**SELECTED TEXT**
+---+
Net cash used in financing activities was $10,000 in the first quarter of 2004, primarily related to scheduled non-cash reductions to a capital lease on a restaurant property that the Company has subleased to a third party.  Net cash used in financing activities was $30,000 in the first quarter of 2003, primarily related to scheduled payments under landlord notes as well as scheduled non-cash reductions to the capital lease on the subleased restaurant property.

 

The Series A Preferred Stock is entitled to dividends at the rate of 10.0% per annum, based on the original price of $2.25 per share.  Dividends are payable semiannually on June 1 and December 1.  Dividends paid through June 1, 2002 were in the form of additional shares of Series A Preferred Stock, in part, because the Company’s Credit Agreement prohibited the payment of cash dividends.  Subsequent to the retirement of amounts owing under the Credit Agreement, the Company began paying these dividends in cash.  The Company expects to satisfy future dividend obligations in cash.

 

10



 

The Company is liable under various capital and operating lease agreements, primarily related to restaurant locations.   The Company is also contingently liable under letters of credit, primarily related to leasing obligations and self-insurance reserves, and guarantees on various third party leasing and debt agreements.  No material changes have occurred regarding these commitments and contingencies from the Company’s prior fiscal year ended December 29, 2003.

 

CRITICAL ACCOUNTING POLICIES

 

A critical accounting policy is one that would materially affect the Company’s operations or financial condition, and requires management to make estimates or judgments in certain circumstances.  Set forth below is a description of those accounting policies which the Company believes are most critical and could have the greatest impact on its operations or financial condition.

 

Impairment of Assets.  The Company adopted Statement of Financial Accounting Standards No. 142, “Goodwill and Other Intangible Assets” and FAS 144, which require, among other things, that effective January 1, 2002, goodwill resulting from a business combination accounted for as a purchase no longer be amortized, but be subject to ongoing impairment review.  On an ongoing basis, the Company reviews its carrying value of restaurant assets and compares them with fair market value.  In determining the fair market value of its assets, management considers several factors requiring the exercise of its business judgment.  Such business judgment includes developing valuation multiples, such as the ratio of total capitalized value to restaurant earnings before interest, taxes, depreciation, and amortization for an industry peer group of publicly traded companies, and applying those multiples to the Company’s historical and projected operating performance.   If management determines that the fair market value of its assets is materially below the current carrying cost of the assets, an impairment charge is recognized in operating income in the period the impairment is identified.

 

Cost Capitalization and Depreciation Policies.  Costs for maintenance, repairs, and purchases are either expensed as incurred or capitalized and amortized over the cost’s estimated useful life.  This requires management to make business judgments regarding which costs should be capitalized and, if capitalized, the estimated useful life.  Management has established the Company’s cost capitalization and depreciation policies based on historical experience in the restaurant industry, industry guidelines regarding useful lives, and adherence to applicable accounting standards.  Maintenance, repairs, and minor purchases are expensed as incurred.  Major purchases of equipment and facilities, and major replacements and improvements, are capitalized.  Depreciation and amortization are recorded for financial reporting purposes using the straight-line method over the estimated useful lives of the assets.  Equipment is depreciated over lives ranging from three to eight years.  Leasehold interests and improvements are amortized over the shorter of the lease term, including planned extensions, or the asset life, ranging up to 25 years.
+---+
**GIVEN ENTRIES**
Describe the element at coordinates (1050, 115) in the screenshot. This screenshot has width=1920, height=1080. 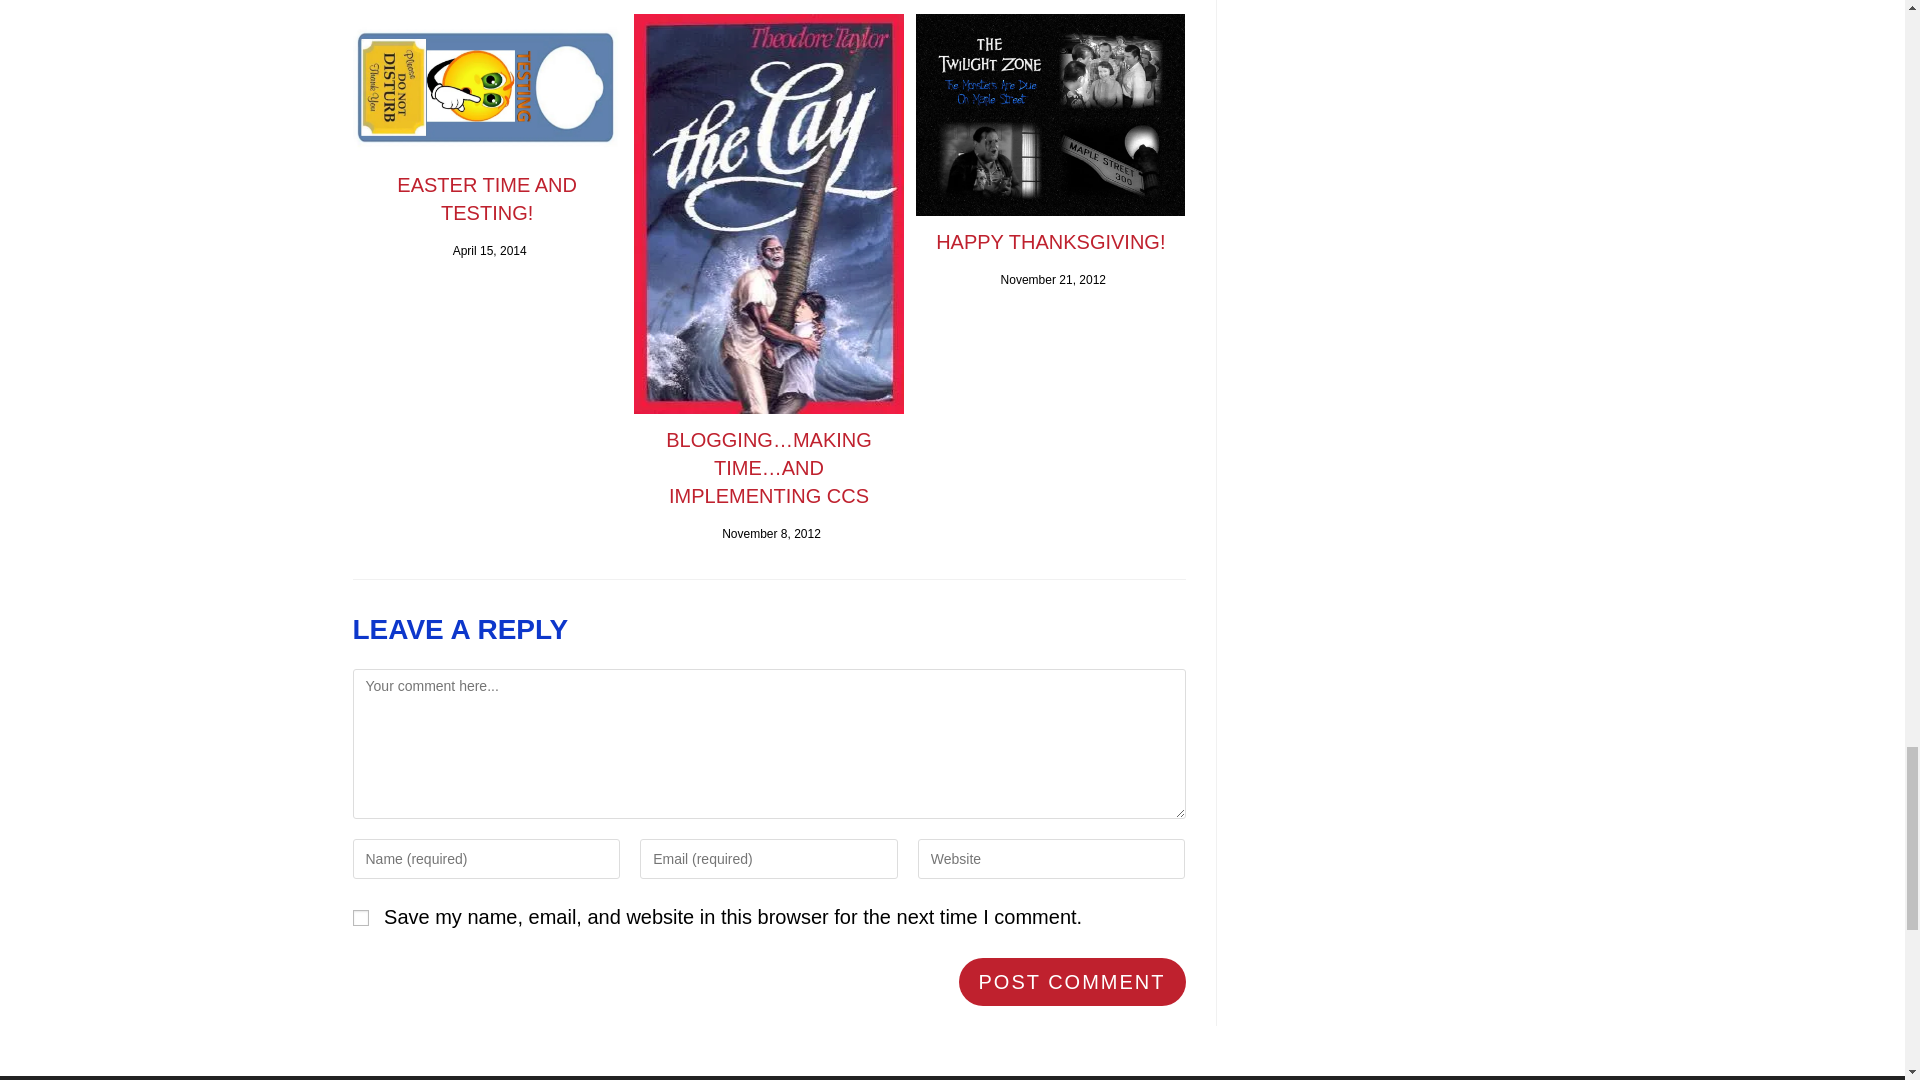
+---+
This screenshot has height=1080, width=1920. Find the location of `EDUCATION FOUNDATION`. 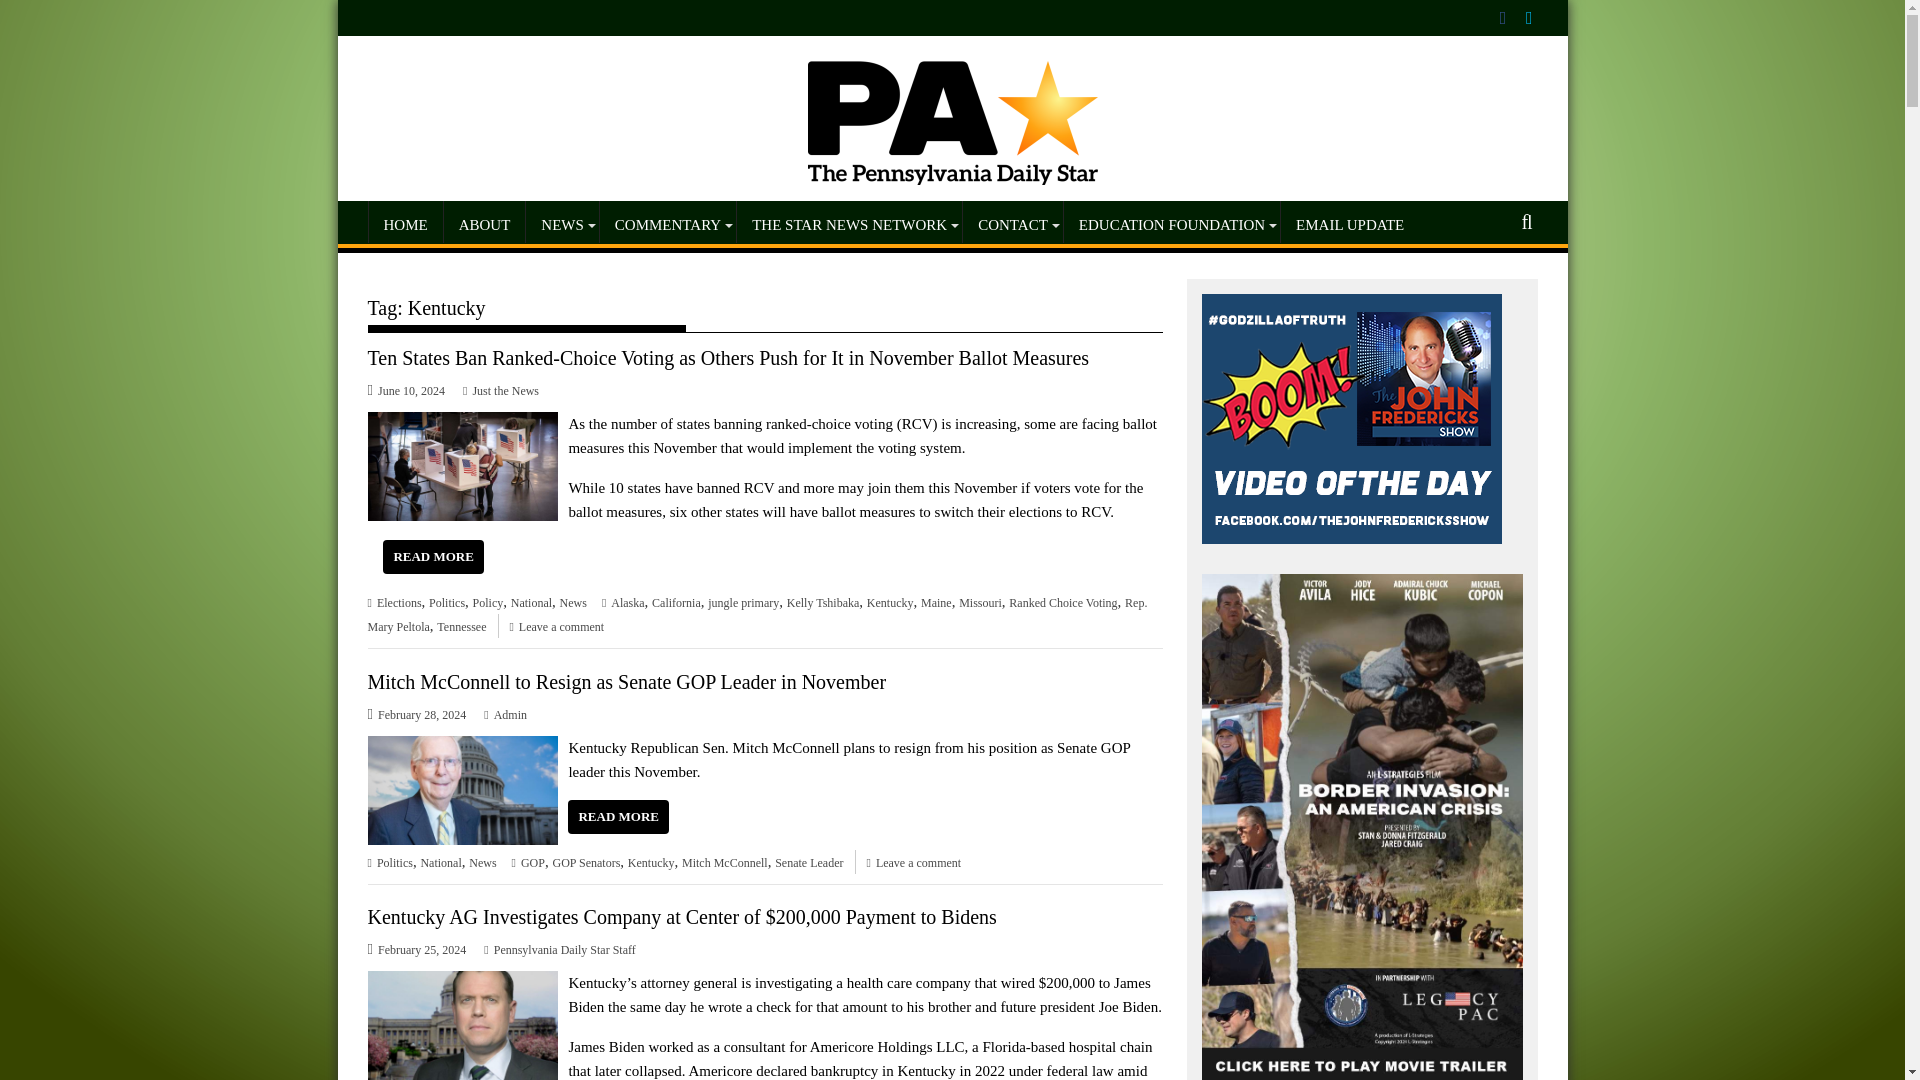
+---+
**PROBLEM**
Please answer these questions from the financial text, one line each:
1. At what annual rate is the Series A Preferred Stock entitled to dividends?
2. How much net cash was used in financing activities in the first quarter of 2003?
3. Over what range of lives is equipment depreciated?

**EXERCISE OUTPUT**
1. 10.0% per annum, based on the original price of $2.25 per share.
2. $30,000.
3. Three to eight years.